Data under study:
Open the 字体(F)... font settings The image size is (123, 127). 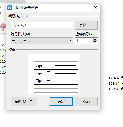point(86,25)
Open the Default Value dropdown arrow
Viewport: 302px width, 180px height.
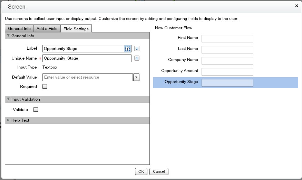click(136, 77)
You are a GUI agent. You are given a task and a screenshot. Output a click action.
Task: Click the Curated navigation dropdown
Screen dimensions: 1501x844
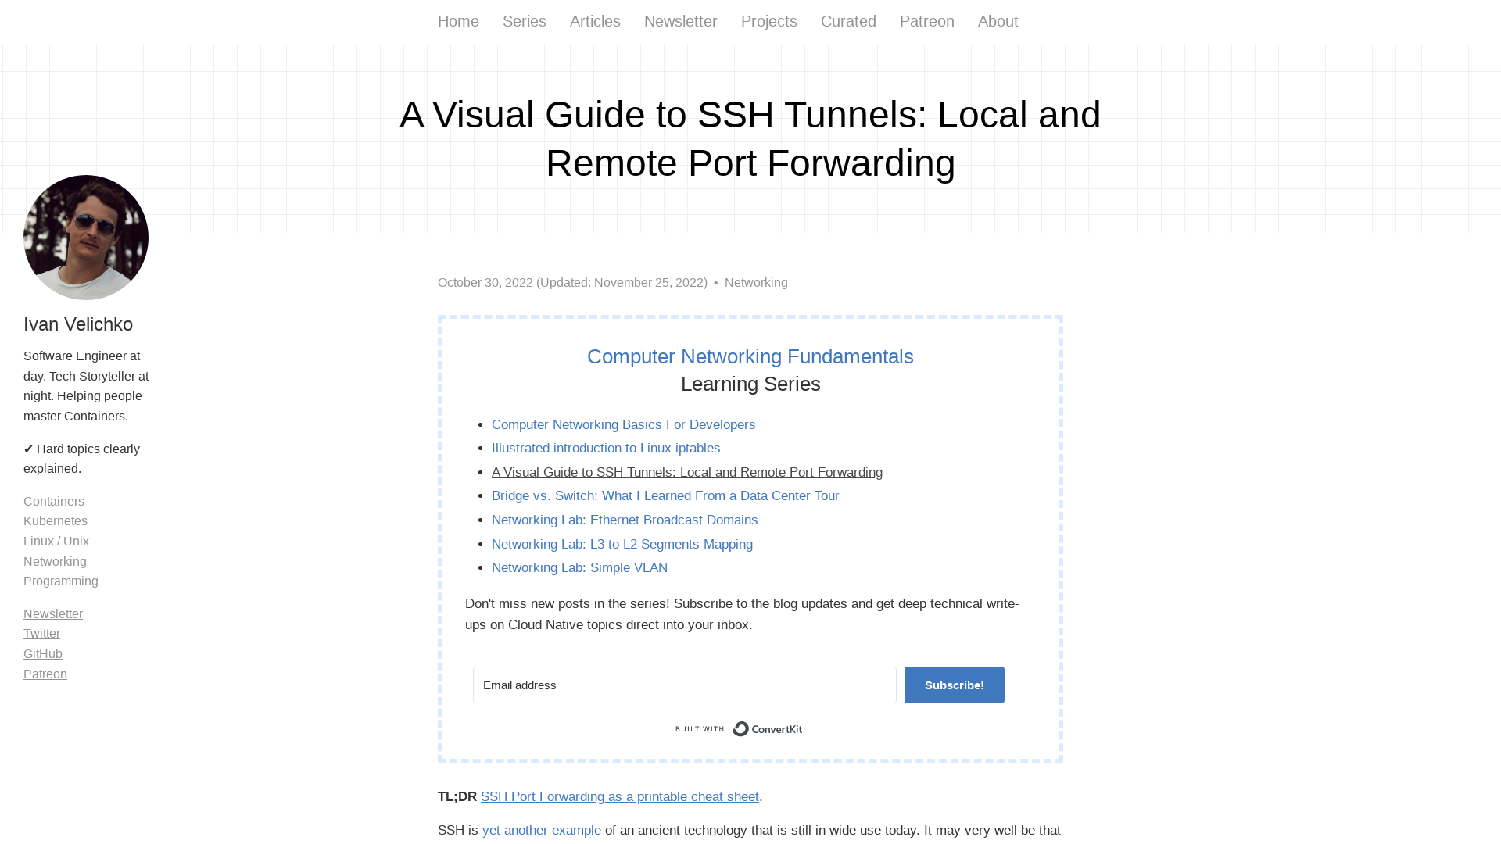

Activity: Wherever the string "dropdown" occurs in the data, copy the line that holds it.

Reply:
Open the Default Value dropdown arrow
Task: Click the Curated navigation dropdown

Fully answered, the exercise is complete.